Réunis à Luxembourg ce mercredi, sept jeunes élus issus de quatre partis politiques différents ont officiellement fondé «Plattform fir Demokratie», une association qui entend protéger et consolider le système démocratique.
Réunis autour d’une table dans un café de la capitale ce mercredi, sept jeunes figures politiques signent chacun leur tour un document donnant naissance à l’ASBL «Plattform fir Demokratie». De par sa raison d’être, mais aussi par sa constitution, cette association est d’un nouveau genre. D’une part, elle est dédiée à la protection et au renforcement de la démocratie au Grand-Duché, une thématique assez nouvelle dans un pays dont le système politique ne semble, au premier abord, pas menacé.
Et surtout, l’ASBL est le fruit d’une réflexion transpartisane, puisque ses fondateurs appartiennent à quatre partis politiques différents du large centre. Parmi les signataires se trouvent Fabricio Costa, conseiller municipal de Luxembourg (déi gréng), Jessie Thill, première échevine de Walferdange (déi gréng), Michael Agostini, membre du comité directeur du DP, Katrin Kohl, conseillère municipale à Diekirch (DP), Sammy Wagner, bourgmestre de Steinfort (LSAP), Danielle Filbig, conseillère municipale à Rambrouch (LSAP) et Stefano D’Agostino, premier échevin de Mertzig (CSV).
Une lettre ouverte comme genèse
«Nous avons commencé à nous mettre ensemble, nos quatre partis, en rédigeant une lettre ouverte pour le Premier ministre et la Chambre des députés après l’investiture de Donald Trump», fait savoir Jessie Thill. Ce courrier, rédigé en janvier 2025 par huit élus déi gréng, DP, LSAP et CSV, dont cinq des membres fondateurs de l’ASBL, souligne les menaces que représentent les partis populistes et d’extrême droite pour la démocratie. Autocratie, désinformation, ingérence politique étrangère, xénophobie, racisme ou encore suppression des libertés individuelles, les dangers sont nombreux et les signataires insistent sur la vulnérabilité du Grand-Duché.

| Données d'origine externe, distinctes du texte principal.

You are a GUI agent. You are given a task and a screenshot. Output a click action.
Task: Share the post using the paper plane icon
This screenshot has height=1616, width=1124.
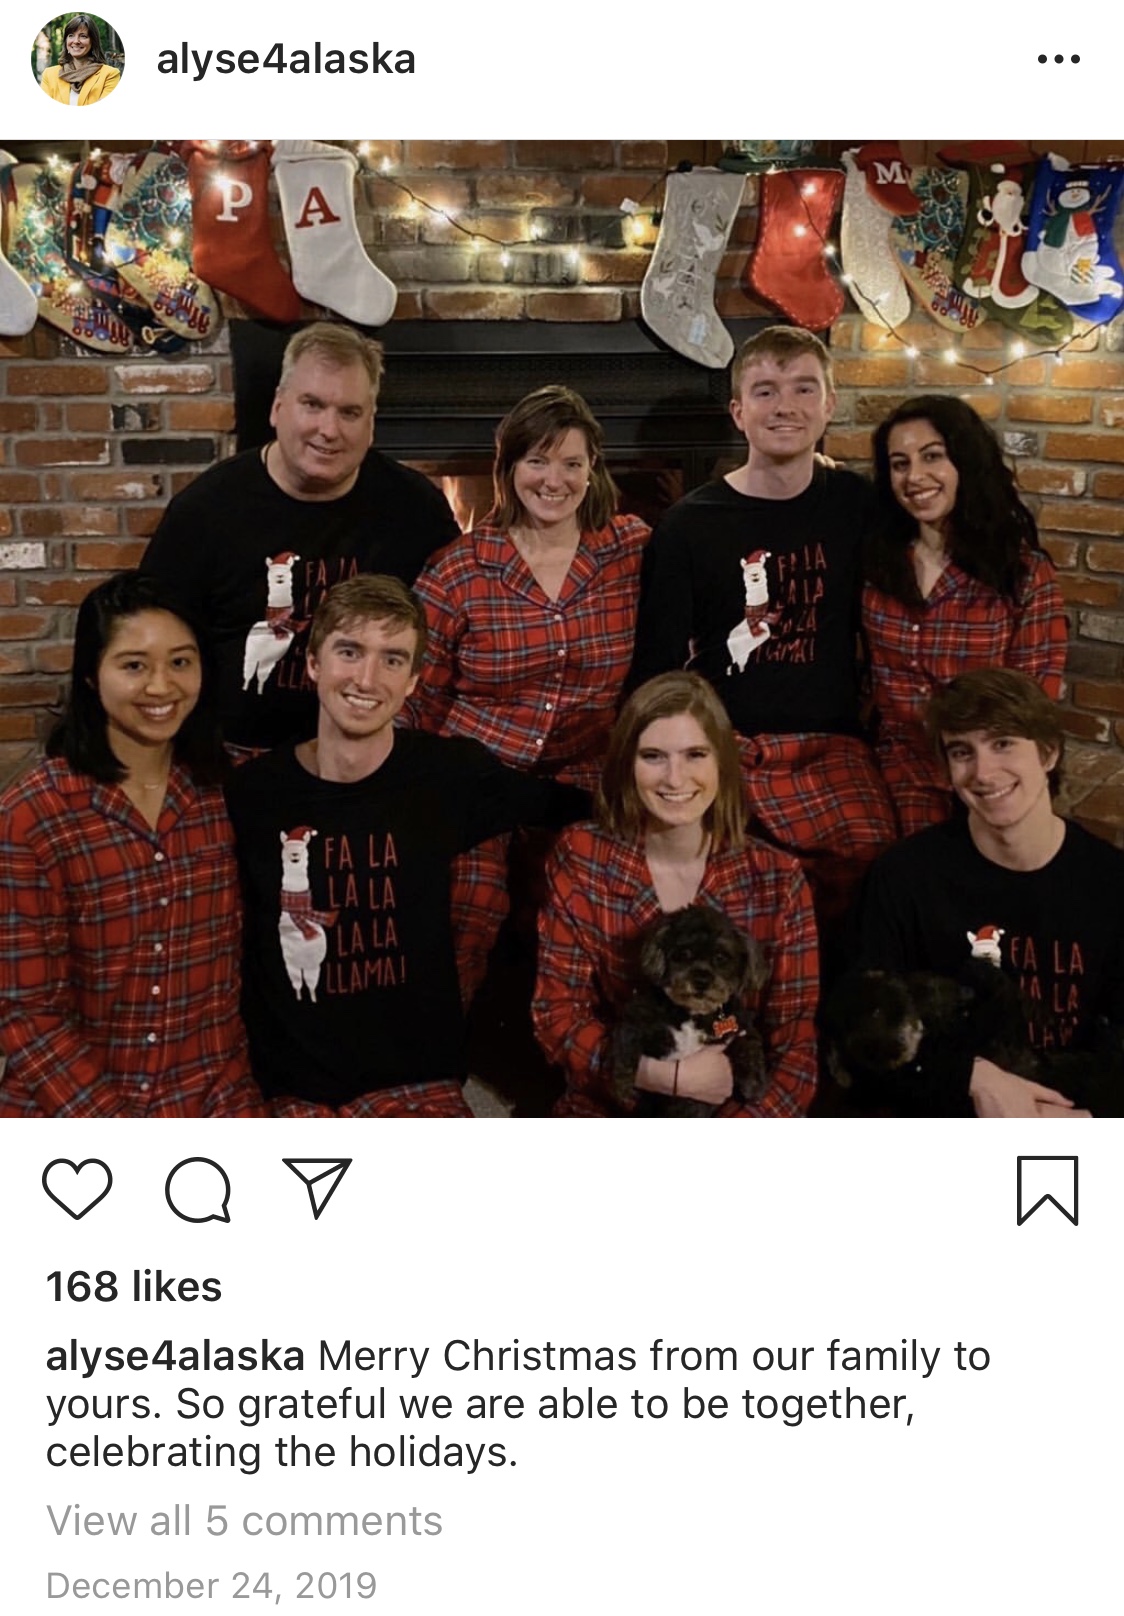pyautogui.click(x=317, y=1188)
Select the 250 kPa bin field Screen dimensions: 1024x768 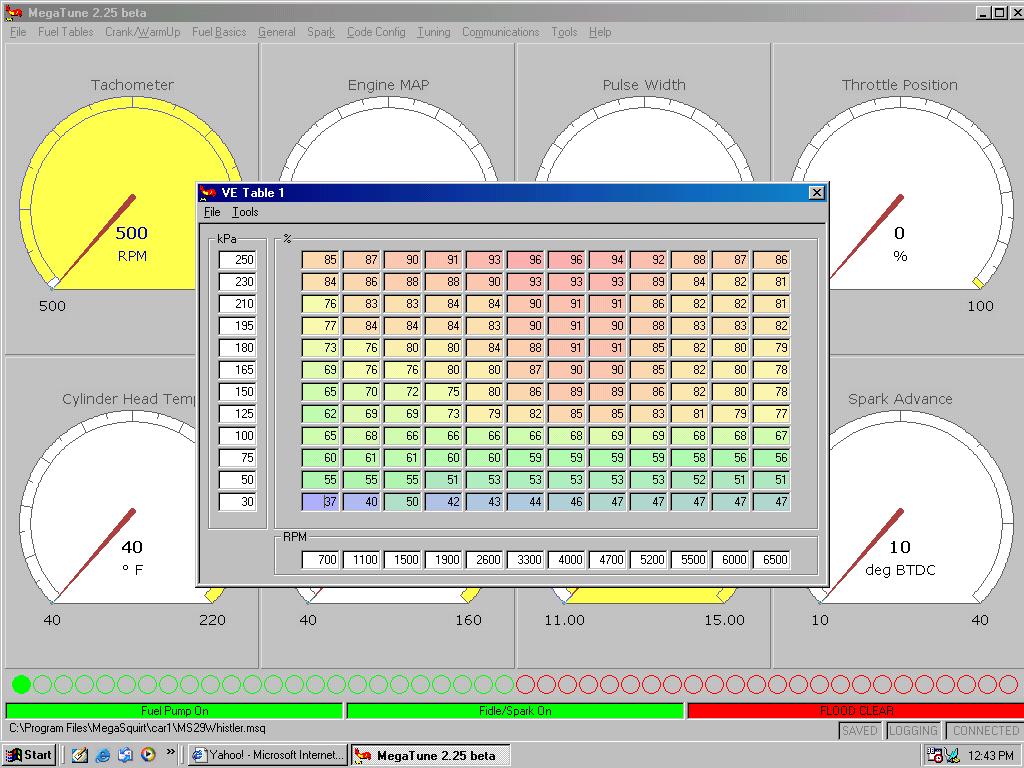click(238, 260)
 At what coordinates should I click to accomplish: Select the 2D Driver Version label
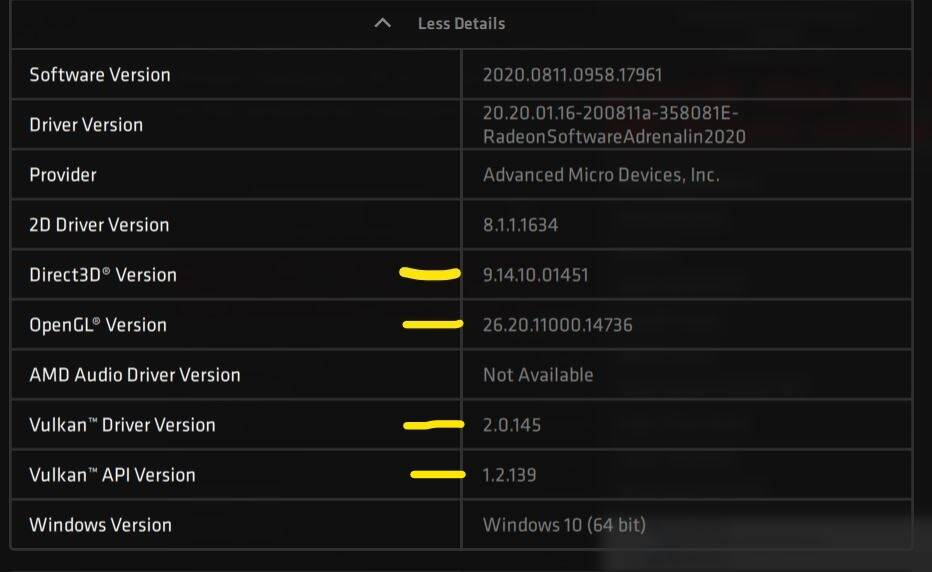click(x=99, y=225)
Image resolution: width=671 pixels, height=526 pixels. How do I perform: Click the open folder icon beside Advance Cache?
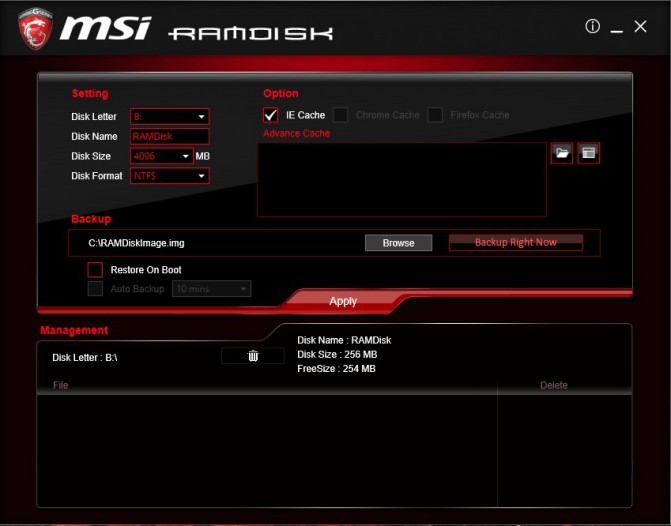pos(562,153)
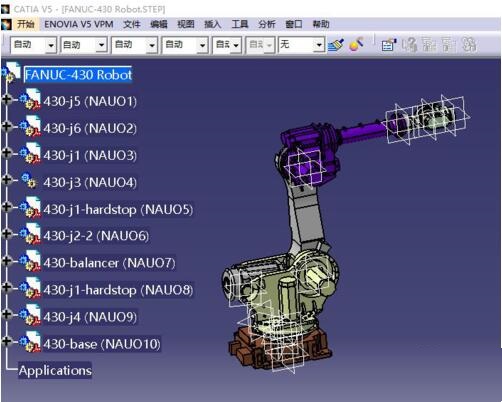Open the 开始 menu
The width and height of the screenshot is (502, 402).
26,24
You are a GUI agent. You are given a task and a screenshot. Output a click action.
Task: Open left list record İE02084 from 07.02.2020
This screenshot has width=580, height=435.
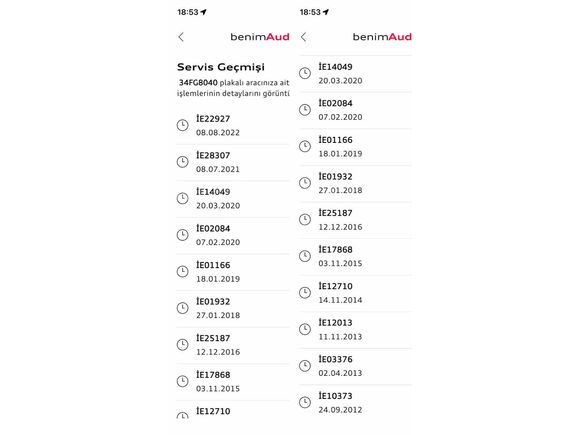(233, 236)
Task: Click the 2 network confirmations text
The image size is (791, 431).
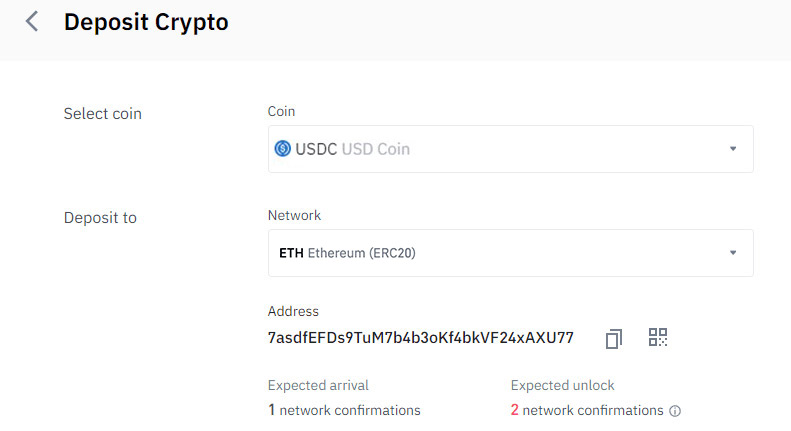Action: [587, 410]
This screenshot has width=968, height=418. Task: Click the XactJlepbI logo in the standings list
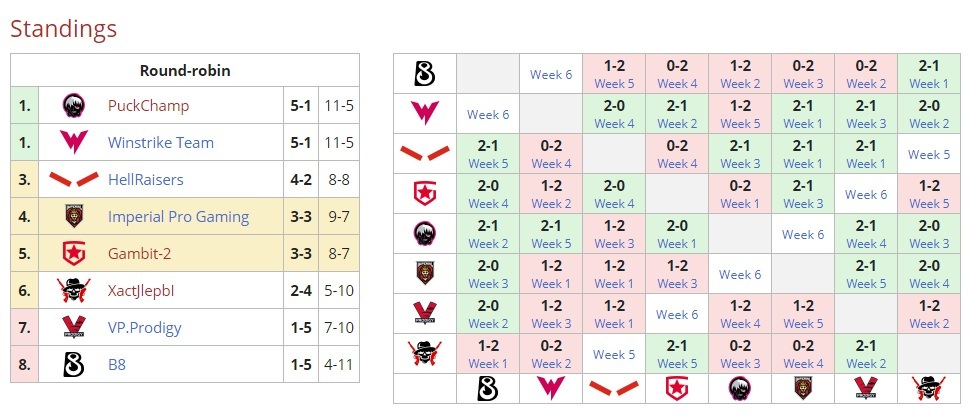tap(72, 291)
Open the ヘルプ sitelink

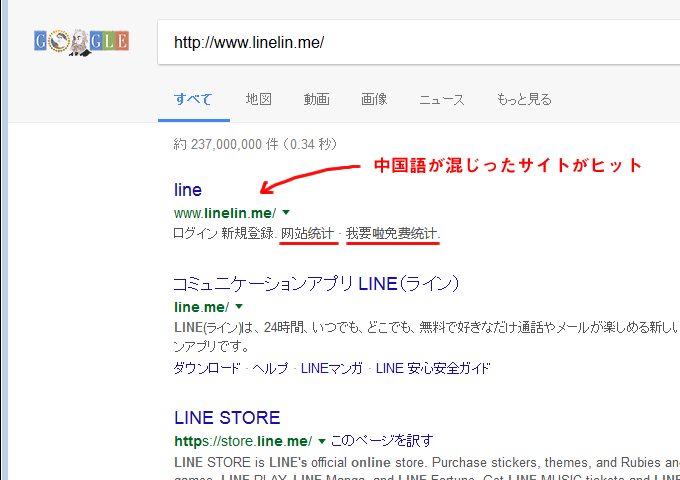[270, 368]
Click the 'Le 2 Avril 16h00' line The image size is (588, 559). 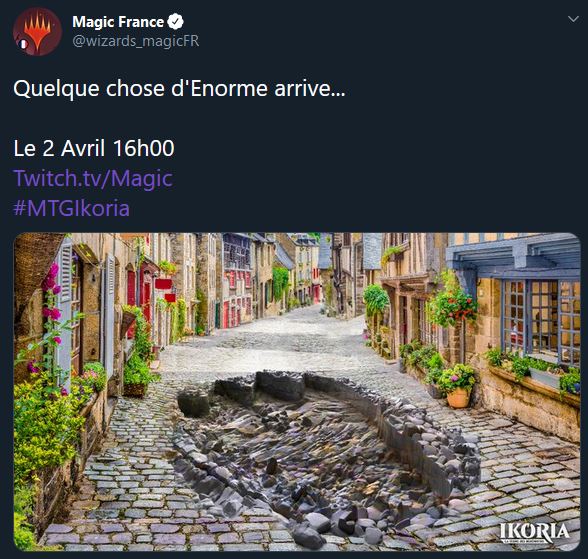[x=94, y=148]
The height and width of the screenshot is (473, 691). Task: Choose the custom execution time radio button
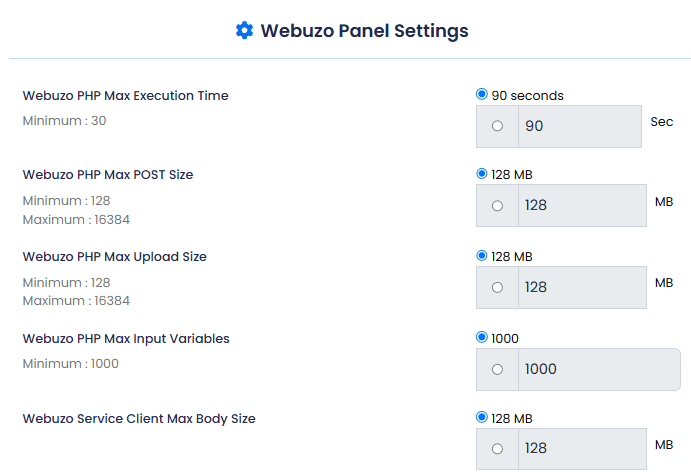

À la suite d’entrevues «avec le président de la Chambre, avec le Premier ministre, avec les différentes factions politiques», les représentants des diverses familles politiques constatent qu’ils doivent se structurer. «On nous posait toujours la question de savoir qui nous étions, raconte Michael Agostini, et à l’époque, nous pouvions seulement dire que nous étions un groupe de jeunes politiciens convaincus qu’il faut essayer de renforcer notre démocratie».
La fondation de ce think tank, sous la forme d’une ASBL, permet ainsi à ces figures politiques de passer du statut d’acteurs privés à celui d’une entité institutionnelle, affranchie de toute couleur politique. Mais quid des autres partis qui n’ont aucun représentant au sein de l’association? «Nous n’avons pas du tout fermé la porte aux autres partis, nous sommes même ouverts jusqu’à 14 membres au sein du conseil d’administration», répond la première échevine écologiste, à condition de «respecter les valeurs de notre charte».
«L’extrême droite se prépare»
Avant même la création de «Plattform fir Demokratie», la lettre ouverte avait déjà trouvé un écho auprès du gouvernement. La Chambre des députés s’était d’abord engagée à réaliser un «stress test» de la démocratie, l’une des mesures proposées par le collectif d’élus afin d’identifier, puis consolider, les failles du système qui pourraient permettre à un parti d’installer un régime autoritaire au Luxembourg. «Au bout de cinq ans avec un gouvernement, le but est que les institutions soient toujours debout et que les gens aient à nouveau le choix de voter», résume Michael Agostini.
La création d’un conseil citoyen consultatif est également plébiscitée, selon le modèle de la démocratie délibérative. «La démocratie ne doit pas seulement signifier que les citoyens votent tous les quelques années, elle doit créer des opportunités pour que les gens puissent également réfléchir et discuter activement entre les élections.» En février dernier, la Chambre s’est d’ailleurs penchée sur la participation citoyenne avec un premier débat autour des recherches de sa cellule scientifique sur le sujet. L’ASBL réclame également un meilleur apprentissage du système politique à l’école, une régulation des réseaux sociaux et n’écarte pas l’idée de relancer les discussions sur le vote des étrangers résidents.
Peu importe les méthodes, il est «urgent d’agir» selon Sammy Wagner. Ce dernier voit la victoire récente du parti d’extrême droite allemand de l’AfD en Saxe-Anhalt comme un avertissement pour le Grand-Duché. «L’extrême droite au Luxembourg va ailleurs pour se former, elle observe ce qu’il s’est passé en Allemagne, ce qu’il est en train de se passer en France, elle se prépare et c’est pour cela qu’il faut se méfier.»